Like off the beaten path? Discovering things few have ever done before? Well, visiting Nauru, the world’s least visited country might just suit you well.
But… You might have to travel a fair distance to get there. And might not even get a visa.
Actually, the world’s least-visited country is on a paradise island in the middle of the South Pacific. It’s surrounded by turquoise blue waters and white sands. With only approx. 200 tourists annually (and much less in 2020), you probably won’t see a tourist in sight.
Nauru. Nauru is the least visited country on the planet.* And (unless you’re Australia - we’ll get to that), you’ve probably never heard of it.
It’s the world’s smallest island nation, and the world’s 3rd smallest country.
Nauru has an interesting and bizarre history. It went from riches to rags in the almost blink of an eye. It the 80s, it became rich from its sources of phosphate on the island. But only 30 years later by 2017, it was placed in the top 5 poorest countries. What happened? Over mining, bad planning, and bad spending, presumably.
Let’s take a closer look at Nauru.
Nauru is located in Micronesia and has a land area of just 21km2 (8.1sq mi), lying near to Australia in the Pacific Ocean.
It gained independence only in 1968 and started raking in the cash a few years after this. How? Nauru had a large population of seagulls who used the island as a nesting spot. Their faces help the production of phosphate resources, which are desired by companies who use phosphates to produce fertilisers etc. So, they started mining it.

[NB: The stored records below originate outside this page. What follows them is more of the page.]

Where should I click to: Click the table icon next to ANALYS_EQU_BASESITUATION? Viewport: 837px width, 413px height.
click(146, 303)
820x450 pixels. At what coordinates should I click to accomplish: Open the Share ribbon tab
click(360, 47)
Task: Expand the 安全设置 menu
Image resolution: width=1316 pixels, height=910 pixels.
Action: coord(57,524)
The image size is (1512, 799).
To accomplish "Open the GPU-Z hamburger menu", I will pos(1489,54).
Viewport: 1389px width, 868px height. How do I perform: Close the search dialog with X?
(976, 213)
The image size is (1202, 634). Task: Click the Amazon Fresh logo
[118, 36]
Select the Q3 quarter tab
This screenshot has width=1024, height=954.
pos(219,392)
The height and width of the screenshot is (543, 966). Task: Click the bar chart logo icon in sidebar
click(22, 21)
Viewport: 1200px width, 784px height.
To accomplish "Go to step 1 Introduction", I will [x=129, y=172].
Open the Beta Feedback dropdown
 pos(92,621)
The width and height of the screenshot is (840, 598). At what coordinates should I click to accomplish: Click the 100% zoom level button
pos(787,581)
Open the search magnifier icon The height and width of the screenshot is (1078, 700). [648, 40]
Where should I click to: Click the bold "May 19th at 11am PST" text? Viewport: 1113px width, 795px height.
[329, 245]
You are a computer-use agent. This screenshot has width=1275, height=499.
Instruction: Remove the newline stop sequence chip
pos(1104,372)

The economy boomed and this small island nation went a bit crazy with greed, even founding their own country’s airline Nauru Air.
But by the early 2000s, most of the phosphate was gone; and with that so was the money.
Nauru then made a name for itself as it became known as a large detention camp area for refugees coming into Australia. Once word spread of this, as well as the bad conditions they were kept in, Nauru made it very difficult for journalists to enter the country. In fact, almost impossible.
Why go anywhere? Most people visiting Nauru are probably those wanting to visit every country, those travelling the pacific, or those for a desire for something different.
Aside from the palm trees, untouched beaches and water, there really doesn’t seem to be anything else as a major pull-factor for Nauru. But we haven’t been… so!
Forgetting the current pandemic, it’s otherwise pretty difficult to get to Nauru. There is only one airline serving the country; Nauru Air. You can get a plane to Nauru from Fiji or Australia, and flights are expensive and irregular. This also means that once you’re there, you have no choice but to wait for the next flight out again a week later.
You will most likely need a visa to visit Nauru, and due to restrictions on journalists, applications can take a lot time and money.
But once you’re there, things get a little easier! You can walk around the whole country easily within a few hours.
*There is little information on tourism to many least visited countries, so there is also a lot of various contradictory information. Nauru has held the title of the least visited country in the world for many years, but there is also information stating Tuvalu as the least visited country in the world.